:: Recorded data ::
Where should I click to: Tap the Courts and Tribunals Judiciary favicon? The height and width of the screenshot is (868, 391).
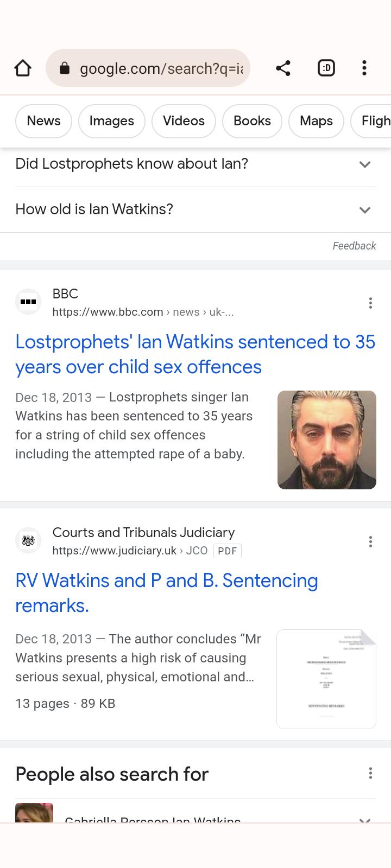pyautogui.click(x=28, y=540)
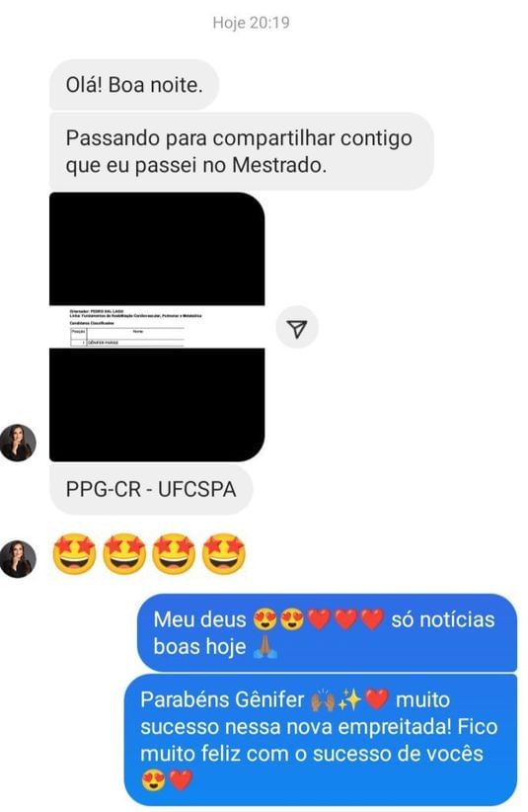Tap heart-eyes emoji ending the last message
This screenshot has height=812, width=528.
[153, 780]
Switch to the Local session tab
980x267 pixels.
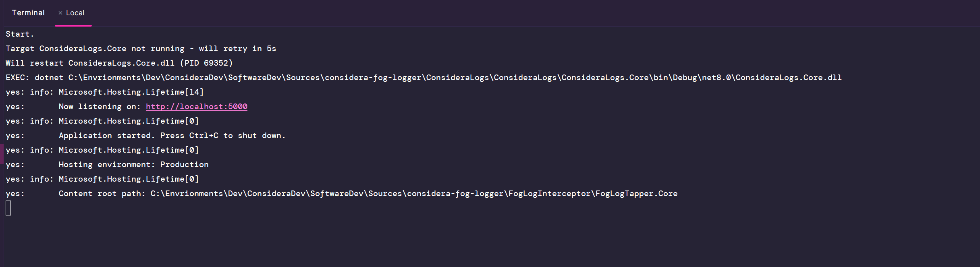tap(75, 13)
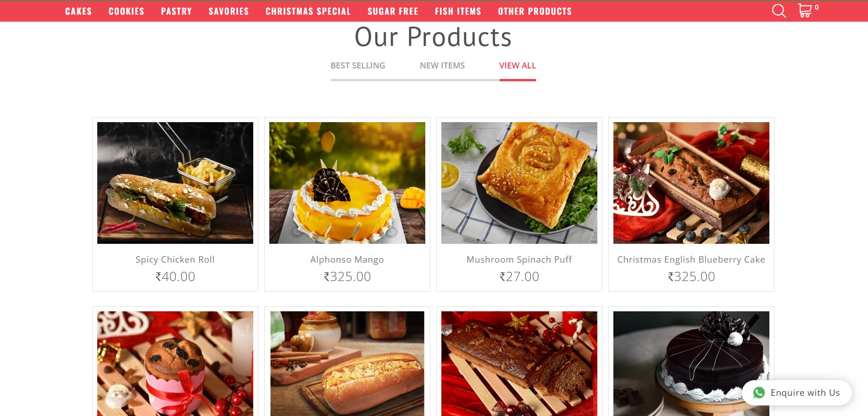Viewport: 868px width, 416px height.
Task: Open the Cookies menu
Action: point(126,11)
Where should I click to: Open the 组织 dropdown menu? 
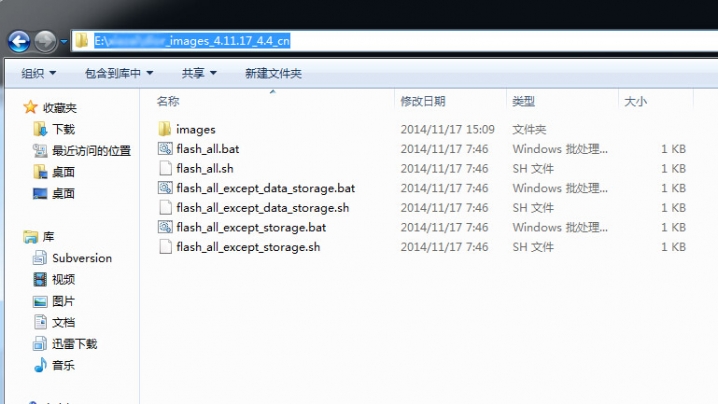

:: Task directions ::
Reproduce every item above word for word, leaving out the pictures.

:: Complete output ::
Where should I click to: Tap the Courts and Tribunals Judiciary favicon? The height and width of the screenshot is (868, 391).
pyautogui.click(x=28, y=540)
Tap heart-eyes emoji ending the last message
This screenshot has height=812, width=528.
[153, 780]
Switch to the Local session tab
980x267 pixels.
tap(75, 13)
Viewport: 868px width, 416px height.
Task: Open the Cookies menu
Action: point(126,11)
Where should I click to: Open the 组织 dropdown menu? 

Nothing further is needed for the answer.